A DP World ativou o primeiro sistema de shore power da América Latina no Cais Sul do Porto de Callao, no Peru, permitindo que navios atracados desliguem motores a óleo e se conectem diretamente à rede elétrica terrestre durante as operações de carga e descarga.

Impacto Ambiental Imediato nas Operações Portuárias

A implementação pioneira da tecnologia em Callao resulta em uma mitigação anual superior a 6,3 mil toneladas de dióxido de carbono, estabelecendo um novo patamar para a sustentabilidade operacional na costa oeste sul-americana e servindo de referência para o setor marítimo global.
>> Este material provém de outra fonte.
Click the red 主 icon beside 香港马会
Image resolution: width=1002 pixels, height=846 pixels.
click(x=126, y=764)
Os testes operacionais conduzidos no terminal demonstraram uma queda drástica de mais de 90% nas emissões de óxidos de nitrogênio, enxofre e material particulado, conforme detalhado em análises publicadas pelo Portal Dataportuaria.
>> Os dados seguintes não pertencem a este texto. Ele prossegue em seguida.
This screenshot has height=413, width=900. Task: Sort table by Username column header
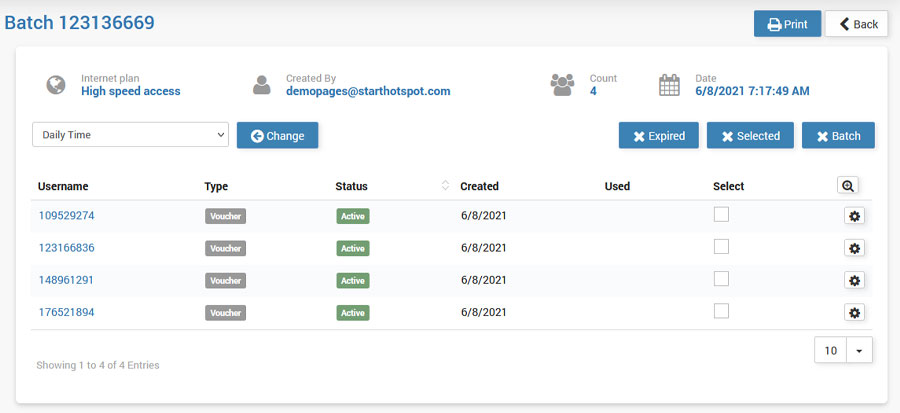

Do ponto de vista técnico, a infraestrutura exige a instalação de transformadores robustos de frequência e gabinetes de conexão de alta segurança para suportar a demanda energética de grandes porta-contêineres sem comprometer o fornecimento urbano local.
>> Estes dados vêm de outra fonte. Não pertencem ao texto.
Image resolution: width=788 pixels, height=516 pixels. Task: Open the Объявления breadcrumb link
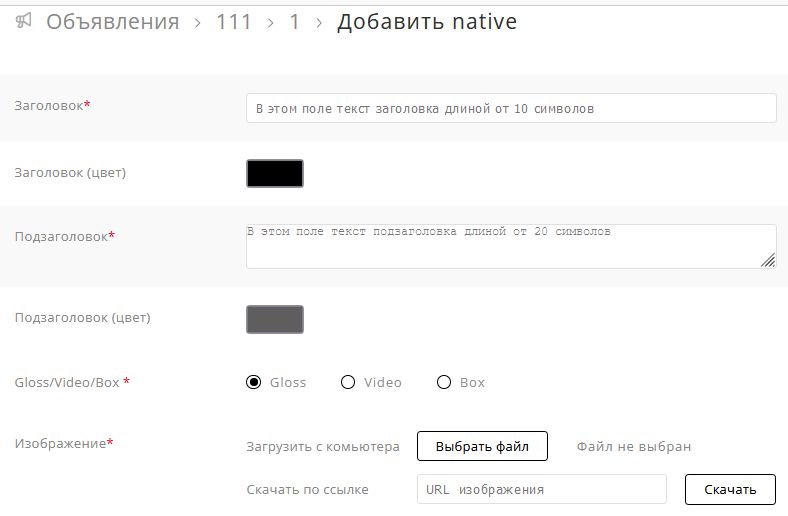point(113,22)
O Atraso Estrutural e a Passividade dos Portos Brasileiros

Enquanto os terminais peruanos inauguram marcos de eletrificação portuária, o sistema aquaviário brasileiro permanece preso a debates burocráticos infindáveis e à carência crônica de incentivos tarifários para o uso de energia limpa nos berços de atracação.

A ausência de diretrizes assertivas por parte da Agência Nacional de Transportes Aquaviários e o atraso na modernização dos contratos de arrendamento impedem que complexos estratégicos como Santos e Paranaguá implementem soluções similares em curto prazo.

A inércia regulatória brasileira contrasta fortemente com as exigências crescentes de descarbonização impostas por compradores internacionais e armadores globais que priorizam rotas com menor pegada de carbono.

Quando é que as autoridades do país vão aprender com seus próprios erros de planejamento e transformar discursos de sustentabilidade em obras de infraestrutura elétrica efetivas nos cais públicos?

Perspectivas para a Logística Regional

O avanço tecnológico liderado pela DP World evidencia que a transição energética deixou de ser uma promessa distante para se tornar um diferencial competitivo incontestável no comércio exterior sul-americano.

Mesmo diante de tantas amarras e atrasos estruturais, os terminais privados nacionais buscam alternativas pontuais de eletrificação, mas a falta de uma política de Estado unificada continua cobrando um preço elevado para o posicionamento global da logística nacional.